MOSCOW, December 15. /TASS/. Russian Deputy Foreign Minister Sergey Vershinin met with a senior International Committee of the Red Cross (ICRC) on Tuesday to discuss cooperation in overcoming the humanitarian crisis in the conflict-hit self-proclaimed republic of Nagorno-Karabakh.
During Vershinin’s talks with the ICRC Assistance Division head, Pascal Hundt, the sides "discussed in detail issues of cooperation between Russia and ICRC, placing emphasis on overcoming the humanitarian consequences of the Nagorno-Karabakh conflict," the Russian Foreign Ministry said in a statement.
On December 8, the Russian government allocated 2 million Swiss francs (about $2,25 million) to the ICRC, for efforts aimed at mitigating consequences of the Nagorno-Karabakh conflict before the end of this year.

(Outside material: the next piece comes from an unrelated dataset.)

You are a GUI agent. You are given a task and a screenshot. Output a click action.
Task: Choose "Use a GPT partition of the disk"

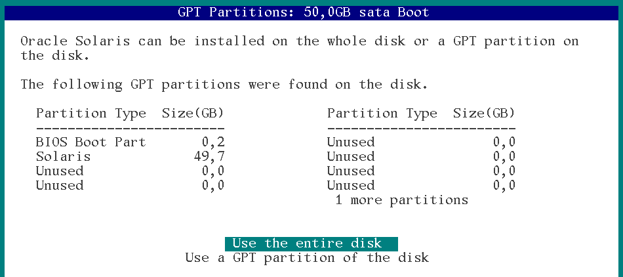307,258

Renewed clashes between Azerbaijan and Armenia erupted on September 27, with intense battles raging in the disputed region of Nagorno-Karabakh. The conflict over Nagorno-Karabakh, a disputed territory that had been part of Azerbaijan before the Soviet Union break-up, but primarily populated by ethnic Armenians, broke out in February 1988 after the Nagorno-Karabakh Autonomous Region announced its withdrawal from the Azerbaijan Soviet Socialist Republic. In 1992-1994, tensions boiled over and exploded into large-scale military action for control over the enclave and seven adjacent territories after Azerbaijan lost control of them. Talks on the Nagorno-Karabakh settlement have been ongoing since 1992 under the OSCE Minsk Group, led by its three co-chairs - Russia, France and the United States.
On November 9, Russian President Vladimir Putin, Azerbaijani President Ilham Aliyev and Armenian Prime Minister Nikol Pashinyan signed a joint statement on a complete ceasefire in Nagorno-Karabakh starting from November 10. The Russian leader said the Azerbaijani and Armenian sides would maintain the positions that they had held and Russian peacekeepers would be deployed to the region. Besides, Baku and Yerevan must exchange prisoners and the bodies of those killed.